Ademais, avanços recentes, como a retomada de concursos públicos, a proposta de unificação de seleções e o estímulo à transformação digital dos processos internos de gestão fortalecem a capacidade do Estado de enfrentar os desafios da reposição e da qualificação da força de trabalho. A busca por uma racionalização das carreiras e a valorização de critérios como mobilidade e transversalidade também têm potencial para promover uma gestão mais eficaz e alinhada às necessidades contemporâneas do serviço público. Esses esforços apontam para um futuro em que o Estado se torna mais eficiente, ágil e adaptado às demandas da sociedade, contribuindo de forma decisiva para o fortalecimento da administração pública e da própria democracia.

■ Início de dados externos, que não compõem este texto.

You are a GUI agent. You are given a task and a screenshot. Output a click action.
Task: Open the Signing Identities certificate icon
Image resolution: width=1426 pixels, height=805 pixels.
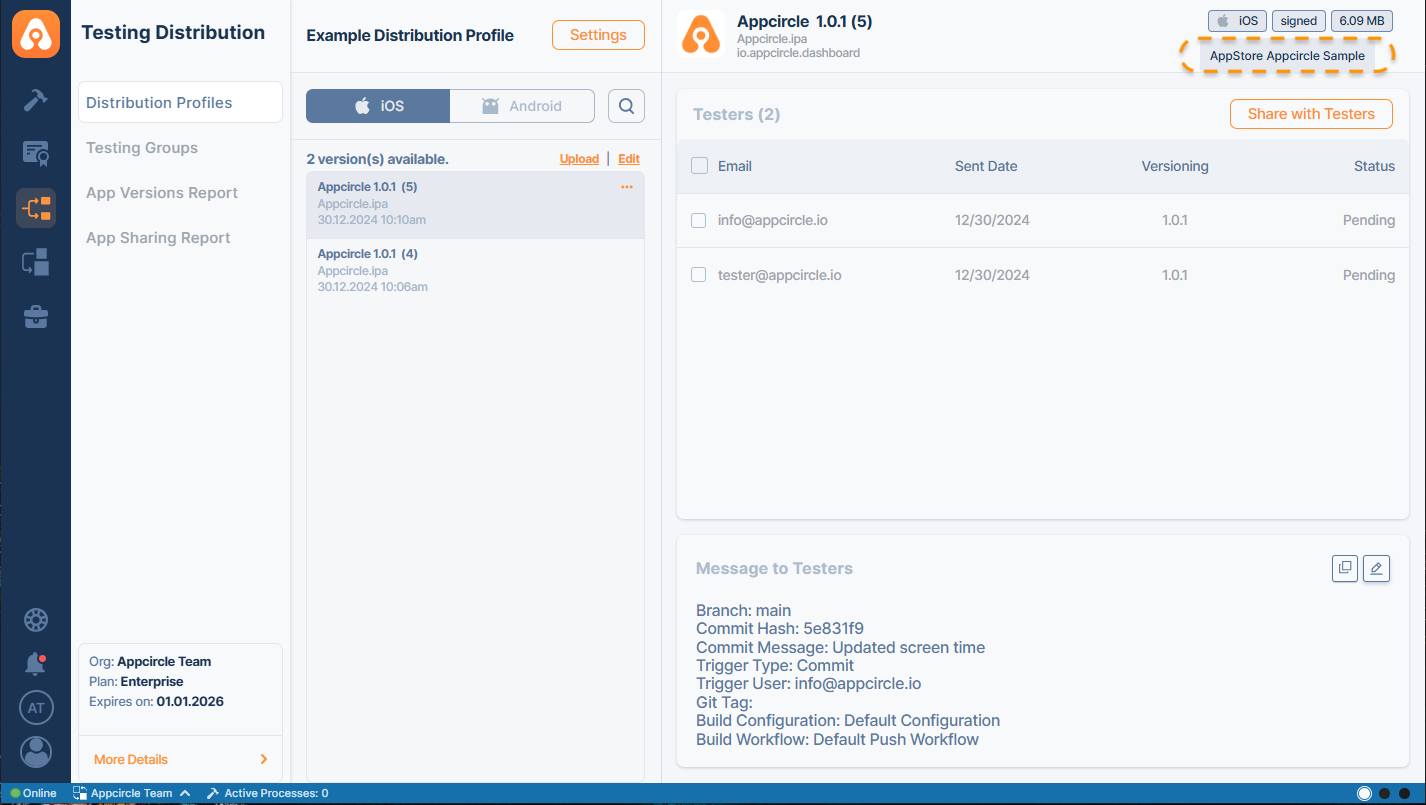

Referências Bibliográficas
1 Para tal estimativa, foram excluídos do cálculo os subconjuntos de servidores transpostos dos ex-territórios, os servidores com erros e ou inconsistências cadastrais e outras inconsistências da base de dados.
2Conforme consta na recém-lançada “RGPE-Revista Gestão de Pessoas em Evidência”, volume 1 (dez 2024), da SGP/MGI: https://www.gov.br/gestao/pt-br/assuntos/noticias/2024/dezembro/mgi-lanca-revista-gestao-de-pessoas-em-evidencia-com-dados-sobre-a-administracao-publica .
3 A Proposta de Emenda à Constituição para Reforma da Previdência (PEC-287) foi apresentada, inicialmente, em dezembro de 2016, pelo governo Temer, mas teve sua tramitação suspensa em 2018, sendo retomada em 2019, já no governo Bolsonaro, ano em que foi aprovada, transformando-se na Emenda Constitucional nº 103, de 12 de novembro de 2019. O início de sua tramitação, por suposto, já estimulou os pedidos de aposentadoria já a partir de 2017.
4 O Abono de Permanência equivale ao valor da contribuição previdenciária do servidor ao Regime Próprio de Previdência Social (RPPS) da União, sendo pago até que o servidor complete 75 anos, que é a idade para a aposentadoria compulsória, ou até que ele requisite o benefício previdenciário.